Here the mise en abyme begins: the dancers – the waitresses – the actresses play to play as Morrison sets off to serve her, while he demands a new fancy beer between each rehearsal that we don’t know if it’s part of the show we’re seeing, or of the scene the old cowboy invents.

By order of Morrison, “We start over!” “The beginning scene is almost identical. At this moment, the viewer is still far from suspicious that this sequence will start again three times, and will finally compose the majority of the show.
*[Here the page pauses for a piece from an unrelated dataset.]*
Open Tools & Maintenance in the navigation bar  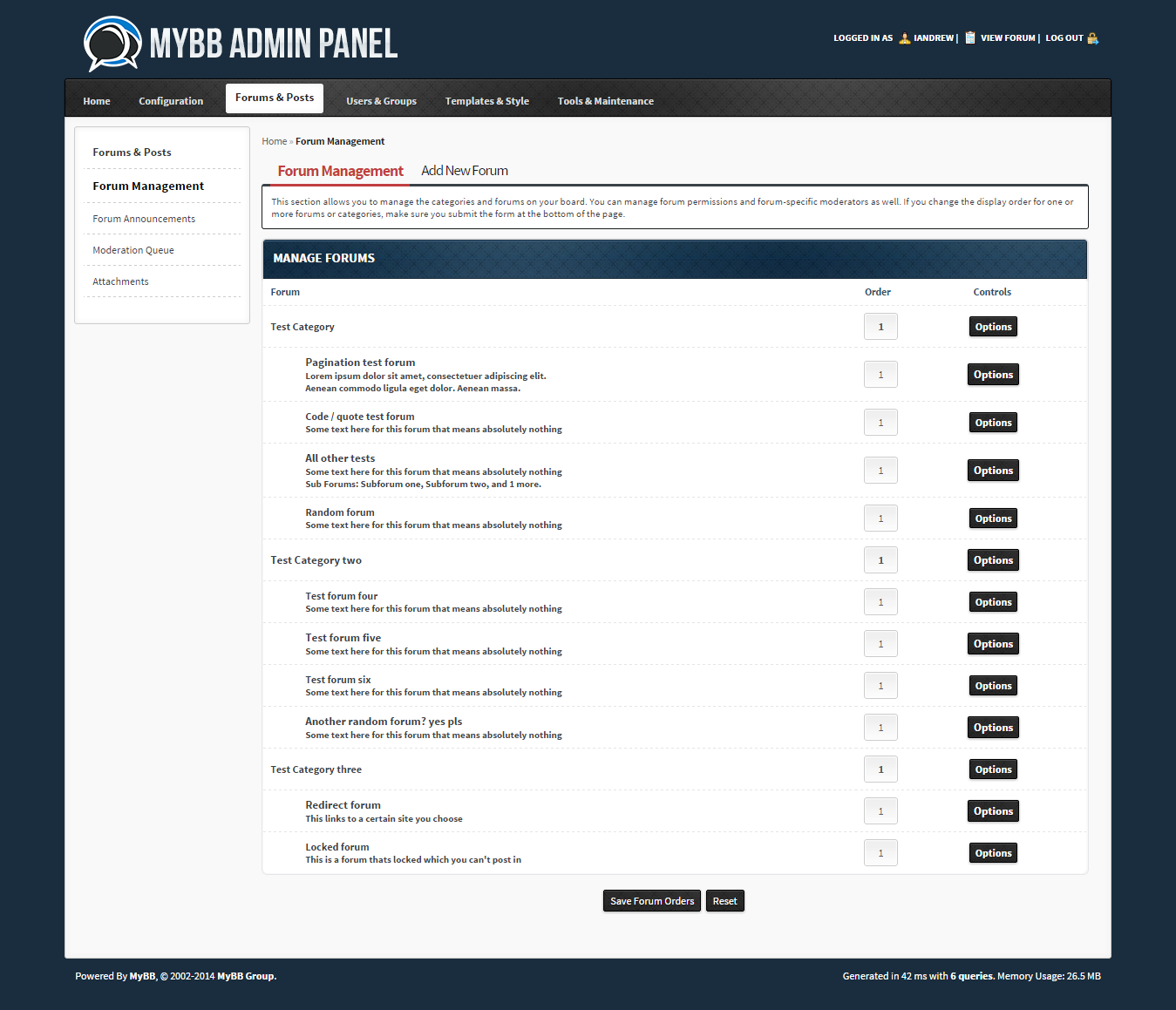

In tune with the artists, the viewer finds himself caught in a whirlpool of repetition, like everyday life that will not One manages to extricate oneself from them anymore – an old crunch, like scratched Western vinyl.

The scene in which dancers angrily throw bottles—also imaginary, like Morrison’s can—at arm’s length, accompanied by the sound of broken glass, enhances the play in terms of movement. A moment of rebellion before returning to the routine, where we understand that waitresses, not only sad but above all in crisis, search, like Morrison, for meaning in their lives.

The slowness in trying the theme, the stubborn repetition of the same situations – until the mechanics go wrong, and the small band of dancers break apart under the pressure of frustrated inaction – can confuse the spectator beyond their inner mind. As spectators, we end up wondering if we also have to find meaning in our lives outside the performance hall.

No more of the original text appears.